Raw data file is located at Data/Bogota/CANVAS/Bogota_AllRaters_20230519.csv. The format and variable names are different from training/prediction data, and the geometry of the data is street segments (lines).

There are 382 streets with valid inputs (1 street all NAs), and some of the streets are annotated by multiple raters. The reason we are using “AllRaters” file instead of the “MeanValues” file is because some of the variables contain numbers representing categories that need to be evaluated separately.

Based on the manual for CANVAS annotation, we are selecting the relevant variables to compare with the GIS data, including veg_tree, str_med, str_tcont, str_tcont, str_tcont, str_scont, str_cwalk, str_blane, str_mod, swalk_pres, trans_blane.

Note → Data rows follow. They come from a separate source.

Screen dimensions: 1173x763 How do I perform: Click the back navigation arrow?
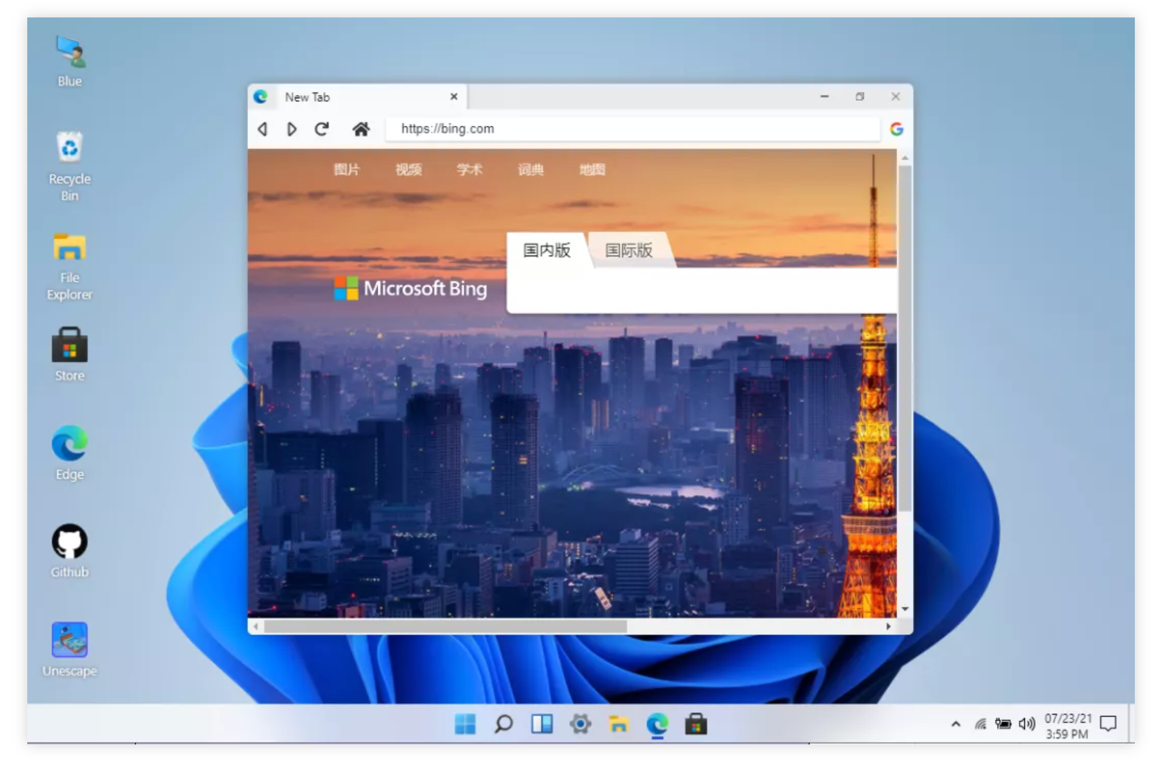coord(263,129)

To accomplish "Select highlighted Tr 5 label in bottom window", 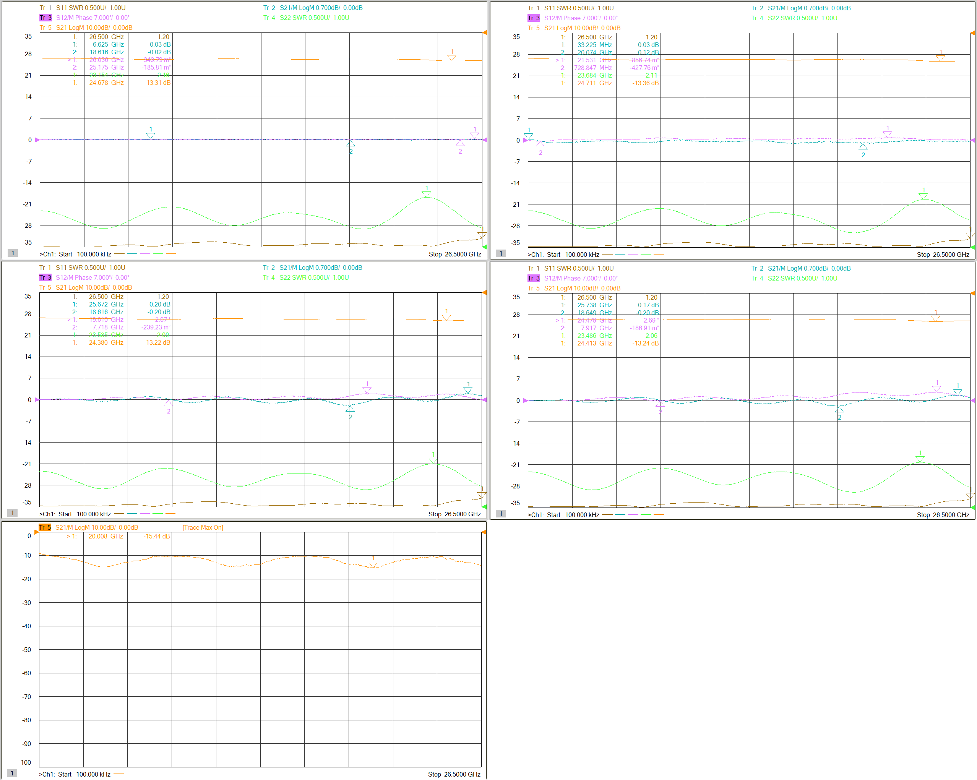I will (45, 527).
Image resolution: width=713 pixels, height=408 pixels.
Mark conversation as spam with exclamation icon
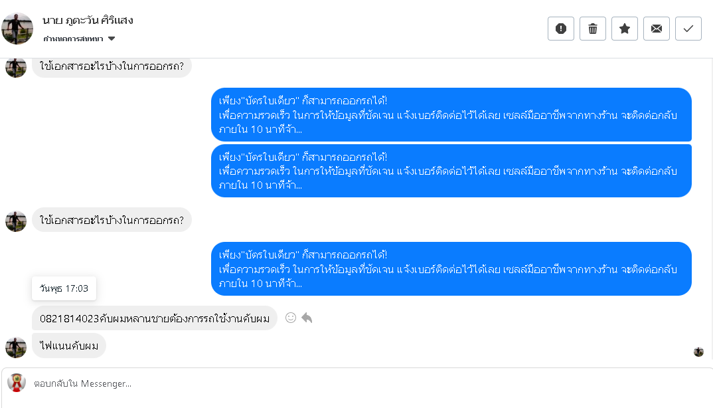point(561,29)
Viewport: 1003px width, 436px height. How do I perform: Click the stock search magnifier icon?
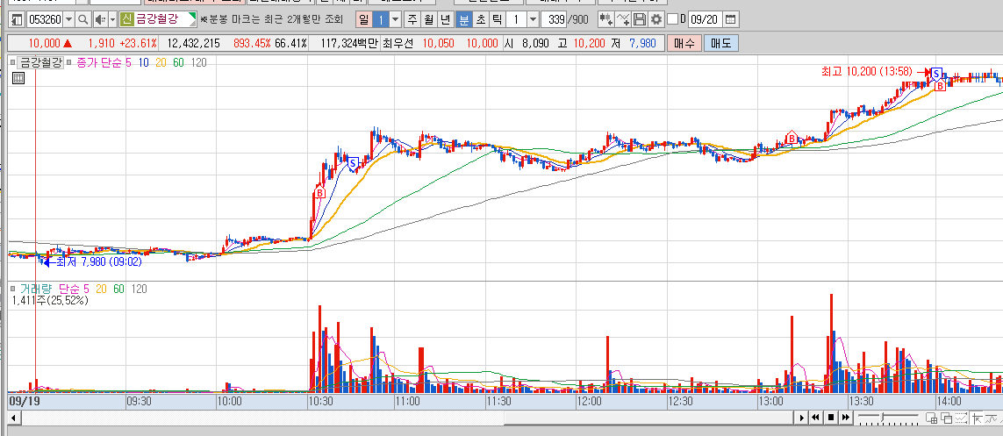click(83, 20)
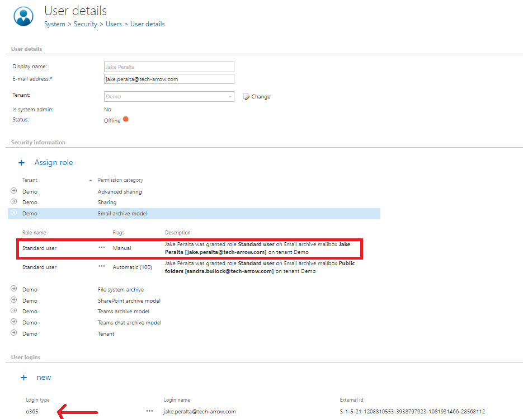Expand the SharePoint archive model row
The width and height of the screenshot is (523, 419).
[14, 300]
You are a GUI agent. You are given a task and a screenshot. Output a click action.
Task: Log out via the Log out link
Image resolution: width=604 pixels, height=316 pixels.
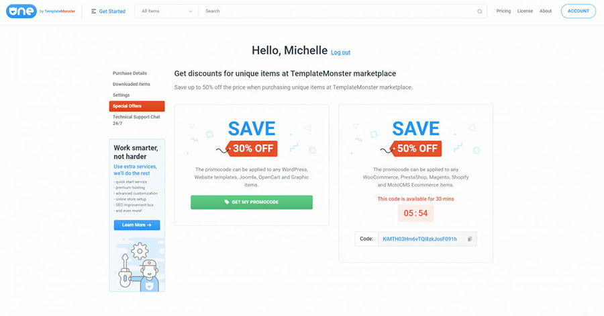coord(340,52)
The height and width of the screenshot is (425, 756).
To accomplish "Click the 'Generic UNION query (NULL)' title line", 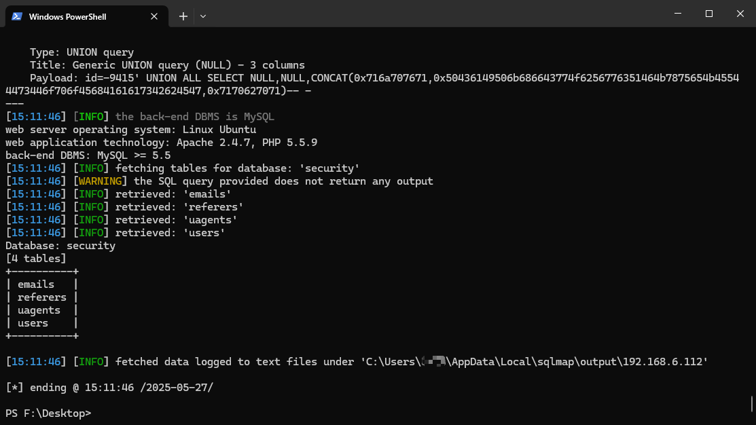I will pos(167,65).
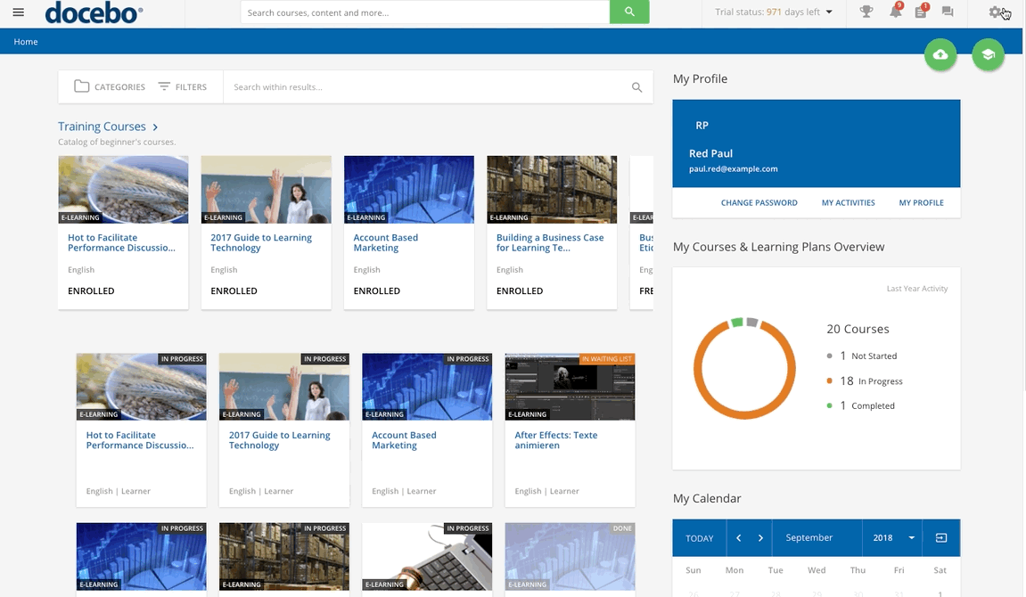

For details regarding the canvas variables and their range, please see canvas_variables.xlsx in annotation_compare_hx/ folder.

Join CANVAS with GIS

Since the CANVAS data is in street segments, we’ll join the line geometry to the street polygons where there are largest overlapping. Below shows the map of the street segments from CANVAS (blue) and the street that each segment is assigned to (purple).

After joining to street level, we follow the same procedure to rename and derive the columns:

  • Prefix “can_” for CANVAS data, prefix “gis_” for GIS data.

  • Suffix “_yn” for binary variables.

The total street count is 350.

Reliability Metrics

Reliability metrics comparing GIS data vs CANVAS data

ROC curves of GIS vs CANVAS data

There are fewer variable pairs, because not all the features are available in CANVAS data. Among these comparisons, traffic lights, sidewalks, bike lanes, medians, trees and transit lanes show better agreement between GIS and CANVAS data.

2. CANVAS - Training data

Data cleaning

Here, we use the training data aggregated to street level to join with CANVAS data by street IDs (CodigoCL). We only end up with 69 streets, but we’ll still check the agreement between these two data sources. We’ll use the prefix “tr_” for training data, prefix “can_” for CANVAS data, and suffix “_yn” for binary columns.

Reliability Metrics

Reliability metrics comparing Training data vs CANVAS data

ROC curves of training vs CANVAS data

Some of these metrics turned out a bit surprising, perhaps due to the small number of streets and street segments not completely positioning in the street polygons. But many features (7 out of 10) show fair to substantial agreement between training and CANVAS data, including traffic lights, crosswalks, bike lanes, transit lanes, speed bumps and trees.

3. CANVAS - Prediction data

Data cleaning

Similarly, we are joining the prediction and CANVAS data by the street IDs after they are aggregated/matched to street level. The resulting street count is 85, and we’re using prefix “an_” for prediction data, prefix “can_” for CANVAS data, and suffix “_yn” for derived binary columns.

Reliability Metrics

Reliability metrics comparing Prediction data vs CANVAS data

ROC curves of prediction vs CANVAS data

8 out of 10 features included here show fair to moderate agreement between prediction and CANVAS data, including traffic lights, school signs, sidewalks, bike lanes, transit lanes, medians, speed bumps and trees.

In summary, despite a smaller street number and fewer variable pairs for comparison, several features show reasonable agreement across GIS, training and prediction data when compared against CANVAS data, including traffic lights, sidewalks, bike lanes, medians, trees and transit lanes.

Interestingly, training and prediction data have better agreement with CANVAS data than GIS data, with almost all of them showing kappa estimate > 0.2. The variables with inconsistent agreement between training and prediction data (crosswalks, school signs, sidewalks) may have to do with the street/point location, whereas stop signs are the only features that don’t seem to align well between CANVAS and other sources.